= Ifedayo Adetifa =

Nigerian paediatrician and infectious diseases epidemiologist

Ifedayo Morayo Adetifa, a Nigerian paediatrician and infectious diseases epidemiologist, is the former Director General of the Nigeria Centre for Disease Control (NCDC). He was appointed to this role in September 2021 by President Muhammadu Buhari to replace Dr. Chikwe Ihekweazu who was the head of the agency since August 2016.
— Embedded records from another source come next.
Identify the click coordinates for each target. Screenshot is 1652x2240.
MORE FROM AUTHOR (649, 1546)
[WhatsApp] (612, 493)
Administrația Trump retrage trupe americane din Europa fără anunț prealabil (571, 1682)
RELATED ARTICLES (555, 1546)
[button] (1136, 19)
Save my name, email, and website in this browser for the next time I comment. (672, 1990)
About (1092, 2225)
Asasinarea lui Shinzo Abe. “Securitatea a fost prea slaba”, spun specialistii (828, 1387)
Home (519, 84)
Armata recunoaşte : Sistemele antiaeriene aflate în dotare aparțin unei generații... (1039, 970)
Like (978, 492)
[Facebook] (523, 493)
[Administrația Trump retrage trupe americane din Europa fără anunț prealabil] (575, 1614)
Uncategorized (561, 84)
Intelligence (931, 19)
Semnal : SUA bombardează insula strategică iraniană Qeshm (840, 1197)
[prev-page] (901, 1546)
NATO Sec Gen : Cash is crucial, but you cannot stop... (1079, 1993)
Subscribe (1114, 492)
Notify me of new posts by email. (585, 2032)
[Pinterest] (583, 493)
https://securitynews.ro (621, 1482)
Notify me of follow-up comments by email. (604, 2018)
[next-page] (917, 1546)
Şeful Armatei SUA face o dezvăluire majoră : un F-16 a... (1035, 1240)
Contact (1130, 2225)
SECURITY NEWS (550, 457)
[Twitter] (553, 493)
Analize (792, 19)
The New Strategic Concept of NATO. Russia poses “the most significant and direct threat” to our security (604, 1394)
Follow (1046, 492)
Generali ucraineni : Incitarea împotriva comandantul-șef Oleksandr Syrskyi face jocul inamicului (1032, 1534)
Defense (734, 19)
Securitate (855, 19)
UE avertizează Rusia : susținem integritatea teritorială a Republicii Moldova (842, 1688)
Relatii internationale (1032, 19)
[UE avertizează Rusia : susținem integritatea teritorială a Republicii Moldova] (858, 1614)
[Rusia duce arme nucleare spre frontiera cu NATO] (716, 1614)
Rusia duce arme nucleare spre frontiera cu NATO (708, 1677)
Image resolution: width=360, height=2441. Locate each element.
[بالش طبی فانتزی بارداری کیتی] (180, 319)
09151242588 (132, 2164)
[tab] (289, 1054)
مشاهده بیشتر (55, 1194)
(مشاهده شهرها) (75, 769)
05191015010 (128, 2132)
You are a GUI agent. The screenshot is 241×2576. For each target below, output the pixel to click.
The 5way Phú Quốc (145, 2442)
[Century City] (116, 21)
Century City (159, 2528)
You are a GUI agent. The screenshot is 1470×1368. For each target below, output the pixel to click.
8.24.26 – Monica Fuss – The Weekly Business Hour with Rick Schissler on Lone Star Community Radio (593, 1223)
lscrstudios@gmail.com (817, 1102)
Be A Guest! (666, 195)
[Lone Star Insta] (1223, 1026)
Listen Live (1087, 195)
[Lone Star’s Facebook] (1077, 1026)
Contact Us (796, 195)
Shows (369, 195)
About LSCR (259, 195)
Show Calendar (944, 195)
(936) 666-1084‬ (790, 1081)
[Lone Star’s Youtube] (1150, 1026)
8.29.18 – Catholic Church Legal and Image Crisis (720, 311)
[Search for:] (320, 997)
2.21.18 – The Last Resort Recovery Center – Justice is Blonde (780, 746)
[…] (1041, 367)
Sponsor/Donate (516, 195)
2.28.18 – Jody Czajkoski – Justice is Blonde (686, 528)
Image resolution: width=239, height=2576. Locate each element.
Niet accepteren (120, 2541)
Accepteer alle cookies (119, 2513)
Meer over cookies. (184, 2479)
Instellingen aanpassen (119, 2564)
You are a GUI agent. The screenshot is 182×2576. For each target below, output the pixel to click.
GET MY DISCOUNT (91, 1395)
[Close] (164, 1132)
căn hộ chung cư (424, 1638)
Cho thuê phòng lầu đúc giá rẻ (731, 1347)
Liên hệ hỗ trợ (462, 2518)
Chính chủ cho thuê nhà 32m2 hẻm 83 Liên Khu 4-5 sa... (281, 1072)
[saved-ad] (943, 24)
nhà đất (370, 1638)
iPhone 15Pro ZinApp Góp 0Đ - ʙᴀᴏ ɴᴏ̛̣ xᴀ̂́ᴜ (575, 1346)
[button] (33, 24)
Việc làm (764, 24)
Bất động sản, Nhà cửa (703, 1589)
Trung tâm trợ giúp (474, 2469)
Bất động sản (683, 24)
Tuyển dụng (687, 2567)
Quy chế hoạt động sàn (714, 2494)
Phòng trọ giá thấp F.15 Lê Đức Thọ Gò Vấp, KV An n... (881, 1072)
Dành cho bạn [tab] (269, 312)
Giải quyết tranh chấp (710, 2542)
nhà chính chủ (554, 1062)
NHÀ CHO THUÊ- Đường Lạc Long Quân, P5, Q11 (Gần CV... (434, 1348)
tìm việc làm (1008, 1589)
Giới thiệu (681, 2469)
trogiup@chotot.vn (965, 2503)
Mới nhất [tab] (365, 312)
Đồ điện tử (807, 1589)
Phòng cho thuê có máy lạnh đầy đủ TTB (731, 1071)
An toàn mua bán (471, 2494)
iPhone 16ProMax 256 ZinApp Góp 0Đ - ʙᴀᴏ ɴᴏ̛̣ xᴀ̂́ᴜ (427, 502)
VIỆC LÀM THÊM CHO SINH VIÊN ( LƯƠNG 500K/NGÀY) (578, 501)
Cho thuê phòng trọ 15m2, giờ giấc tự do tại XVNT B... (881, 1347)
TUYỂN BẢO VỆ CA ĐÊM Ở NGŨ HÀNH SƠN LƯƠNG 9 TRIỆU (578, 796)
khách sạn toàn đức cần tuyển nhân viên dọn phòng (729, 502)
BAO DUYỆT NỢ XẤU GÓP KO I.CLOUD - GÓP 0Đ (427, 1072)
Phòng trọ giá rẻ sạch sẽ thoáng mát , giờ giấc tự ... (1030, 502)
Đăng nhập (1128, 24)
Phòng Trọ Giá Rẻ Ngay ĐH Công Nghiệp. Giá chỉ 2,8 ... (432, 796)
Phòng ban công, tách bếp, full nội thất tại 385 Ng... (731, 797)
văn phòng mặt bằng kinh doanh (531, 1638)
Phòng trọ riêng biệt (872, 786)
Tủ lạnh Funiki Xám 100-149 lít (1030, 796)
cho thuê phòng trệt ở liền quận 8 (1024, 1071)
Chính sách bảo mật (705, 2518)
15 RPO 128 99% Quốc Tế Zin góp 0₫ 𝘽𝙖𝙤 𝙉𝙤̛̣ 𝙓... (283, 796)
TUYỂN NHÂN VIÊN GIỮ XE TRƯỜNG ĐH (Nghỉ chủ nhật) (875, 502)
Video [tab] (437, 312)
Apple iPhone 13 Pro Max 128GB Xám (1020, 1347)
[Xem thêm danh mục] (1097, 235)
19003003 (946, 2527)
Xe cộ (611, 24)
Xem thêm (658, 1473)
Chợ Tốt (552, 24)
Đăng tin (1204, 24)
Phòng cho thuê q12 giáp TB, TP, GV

Before his appointment as Director-General, he was Clinical Epidemiologist, Epidemiology & Demography Department, KEMRI-Wellcome Trust Research Programme (KWTRP), Kilifi, Kenya and an Associate Professor of Infectious Diseases Epidemiology at the London School of Hygiene & Tropical Medicine, London, UK.

== Career ==
In 2004, Adetifa advanced to work as a Research Clinician and subsequently as a Clinical Epidemiologist at the Medical Research Council Unit, The Gambia (MRCG), carrying out investigations largely on Tuberculosis Epidemiology and Immuno-epidemiology studies including clinical investigation aimed at expounding the correlates of disease and protection in TB and identifying surrogates of treatment efficacy. During his time there he won the European and Developing Countries Clinical Trials Partnership (EDCTP) career development fellowship.

In 2009, he was awarded a Master of Science degree in Epidemiology at the London School of Hygiene and Tropical Medicine (LSHTM) and in 2012 he earned a PhD in Tuberculosis Epidemiology at the University of Amsterdam.

In 2014, Adetifa joined the LSHTM and KWTRP following the completion of his fellowship program, there his research focused on the epidemiology of vaccine preventable diseases aims to generate evidence for vaccine policy in developing countries especially of tropical Africa. Adetifa implemented disease and Serological surveillance, examined approaches to monitoring vaccination, conducted vaccine impact studies, performing health economic evaluations, and complemented all these with scientific concept.

Adetifa's current area of work are centered on evaluating the effect of the vaccine against strep pneumoniae introduced in Nigeria in 2015, COVID-19 epidemiology, and other related areas. In 2018, Adetifa received the Medical Research Council and Department for International Development (MRC/DFID) Africa Research Leader Fellowship award to fund his vaccine seroepidemiology research.

== Personal life ==
Adetifa was born in the Nigerian state of Lagos. He is married to Uche Adetifa whom he has three kids with.